JAVA Implementation of relative entropy (relative entropy or Kullback-Leibler divergence, KL distance) (1)

Source: Internet
Author: User
ArticleDirectory
    • Requirements:
    • Method:
    • Lab materials:
Information theory can be used for some simple natural language processing.

For example, relative entropy is used for classification or relative entropy is used to measure the gap between two random distributions. When two random distributions are the same, the relative entropy is 0. when the difference between two random distributions increases, the relative entropy of the device also increases. The following experiment aims at the difference in the horizontal probability distribution.

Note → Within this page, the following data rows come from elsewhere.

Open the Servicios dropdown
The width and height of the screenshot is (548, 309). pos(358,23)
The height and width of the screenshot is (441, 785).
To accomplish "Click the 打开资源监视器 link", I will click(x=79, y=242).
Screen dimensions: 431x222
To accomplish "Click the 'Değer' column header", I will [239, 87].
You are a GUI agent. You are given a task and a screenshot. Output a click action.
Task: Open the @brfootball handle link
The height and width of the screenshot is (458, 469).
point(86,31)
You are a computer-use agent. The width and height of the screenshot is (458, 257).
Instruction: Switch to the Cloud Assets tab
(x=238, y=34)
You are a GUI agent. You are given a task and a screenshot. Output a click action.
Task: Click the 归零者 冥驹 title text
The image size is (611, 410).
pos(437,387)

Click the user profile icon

Test methods, requirements and material requirements:

1. extract any text to calculate the relative frequency of All characters in the text. Assume that these relative frequencies are the probabilities of these characters (that is, relative frequencies are used to replace probabilities );

2. Take another piece of text and calculate the probability of character distribution in the same way;

3. Calculate the KL distance of character distribution in two text segments;

4. For example (any two distributions of p and q are found), the KL distance is asymmetrical, that is, d (P // q )! = D (Q // P );

Method:

D (P // q) = sum (p (x) * log (p (x)/Q (x ))). P (x) and Q (x) are two probability distributions.

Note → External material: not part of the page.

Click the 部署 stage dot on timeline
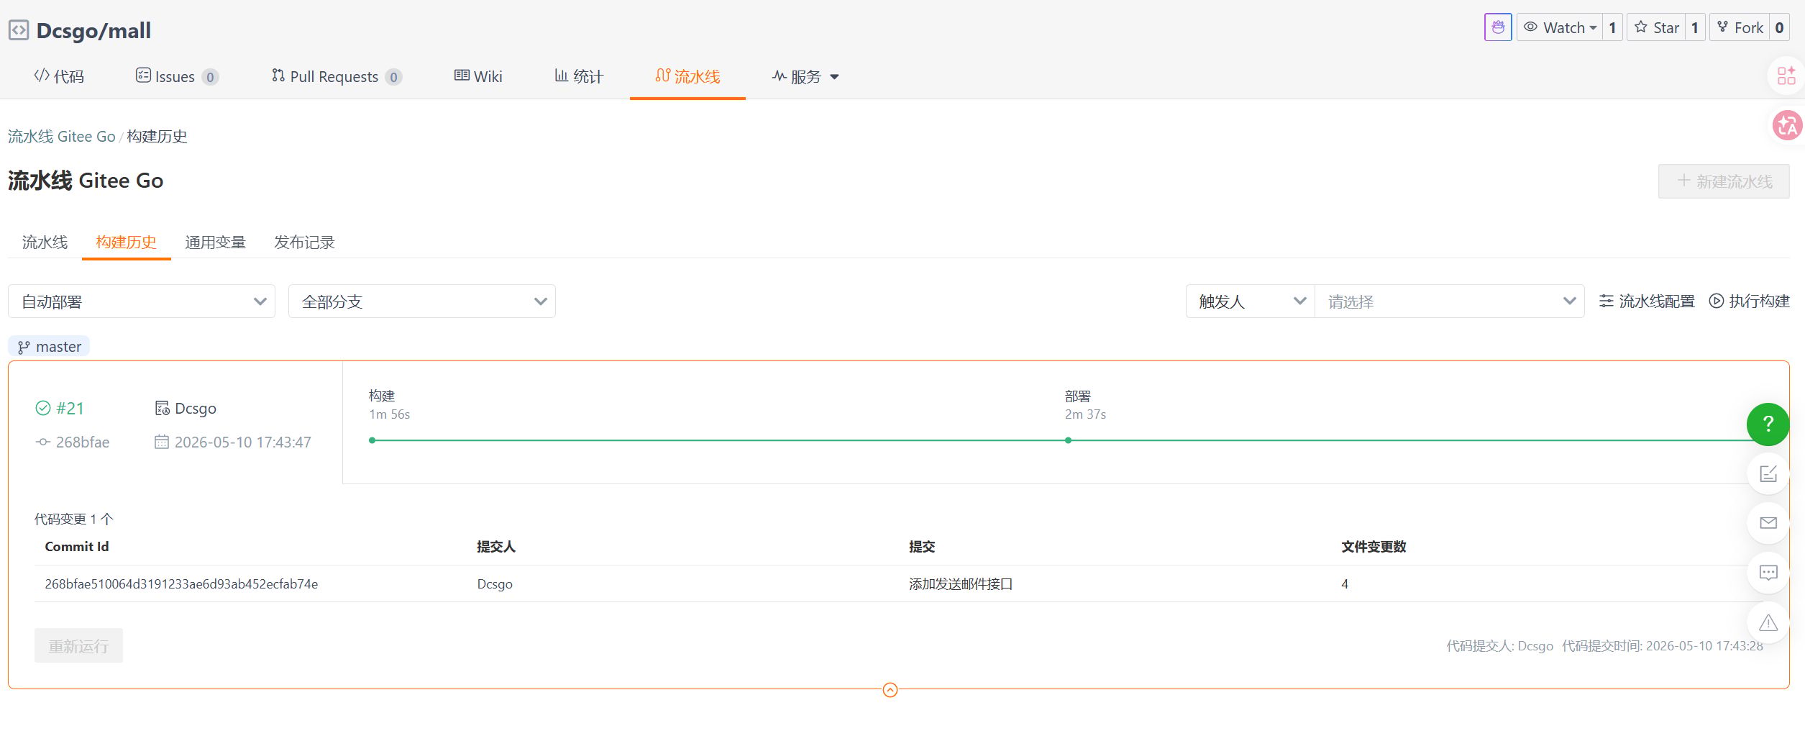pos(1069,440)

0 * log (0/Q (x) = 0; p (x) * log (p (x)/0) = infinity;

Lab materials:

The two news articles extracted from Phoenix news are:

What exactly does small reunion leak Zhang Ailing? " Secret " ?

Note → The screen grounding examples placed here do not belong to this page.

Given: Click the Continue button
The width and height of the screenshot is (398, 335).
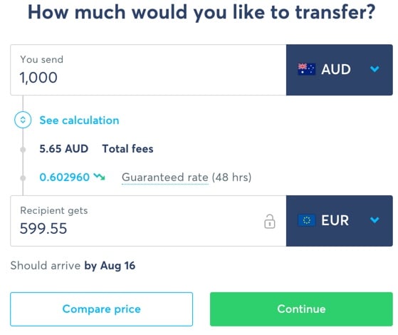Looking at the screenshot, I should pyautogui.click(x=301, y=309).
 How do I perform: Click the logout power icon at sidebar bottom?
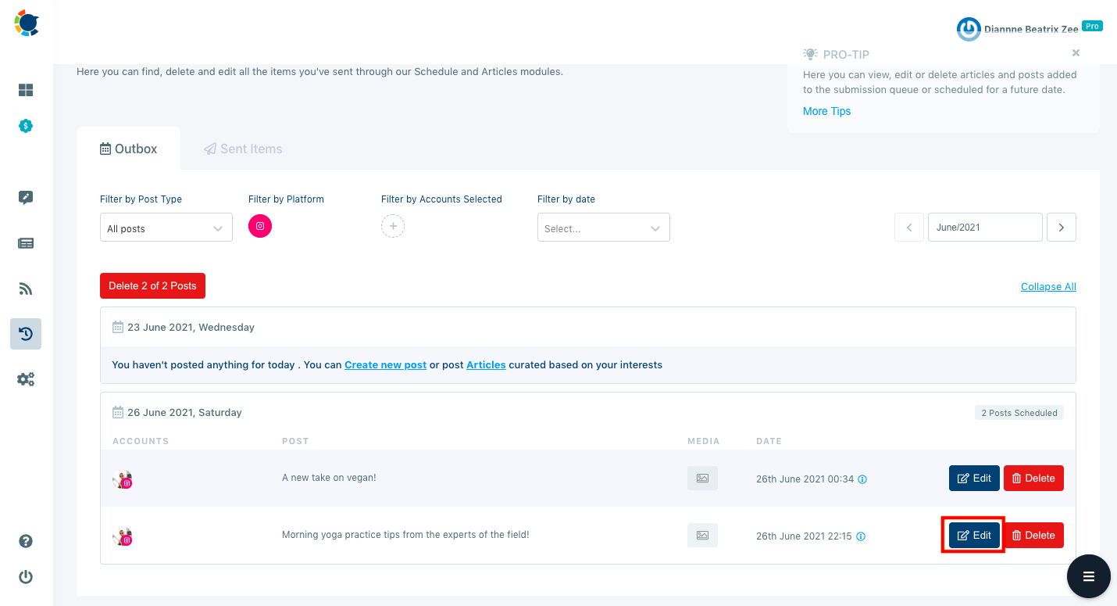pyautogui.click(x=26, y=576)
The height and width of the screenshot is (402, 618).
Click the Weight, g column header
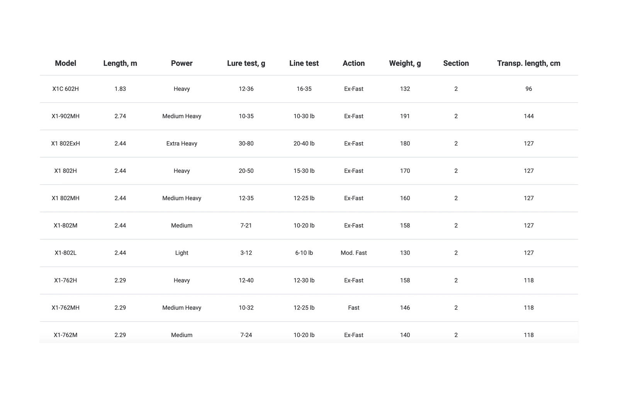pyautogui.click(x=405, y=63)
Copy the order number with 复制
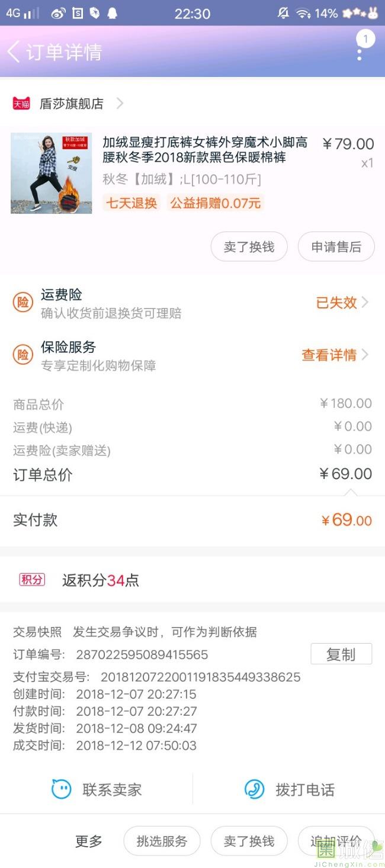 341,654
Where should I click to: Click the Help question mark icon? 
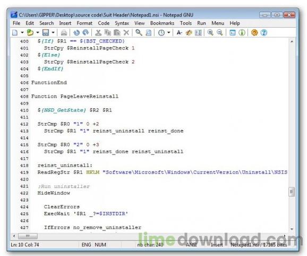pyautogui.click(x=264, y=32)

Small reunion: a dream of Zhang Ailing

《 1945 Mao Zedong and Chiang Kai-Chiang's secret intelligence war before the Chongqing Summit

the encoding of the three news is UTF-8, the size is around 11 K, are multi-page news.

 

 

 

 

From the above we can clearly see that both the first news and the second news are about Zhang Ailing's book "small reunion", and the third news is about the civil war between China and the Communist Party of China, obviously, the probability distribution similarity between the first news and the second news is large, so is the experiment result like this? Let's keep our eyes open and wait.

Related Article

Contact Us

The content source of this page is from Internet, which doesn't represent Alibaba Cloud's opinion; products and services mentioned on that page don't have any relationship with Alibaba Cloud. If the content of the page makes you feel confusing, please write us an email, we will handle the problem within 5 days after receiving your email.

If you find any instances of plagiarism from the community, please send an email to: info-contact@alibabacloud.com and provide relevant evidence. A staff member will contact you within 5 working days.

A Free Trial That Lets You Build Big!

Start building with 50+ products and up to 12 months usage for Elastic Compute Service

  • Sales Support

    1 on 1 presale consultation

  • After-Sales Support

    24/7 Technical Support 6 Free Tickets per Quarter Faster Response

  • Alibaba Cloud offers highly flexible support services tailored to meet your exact needs.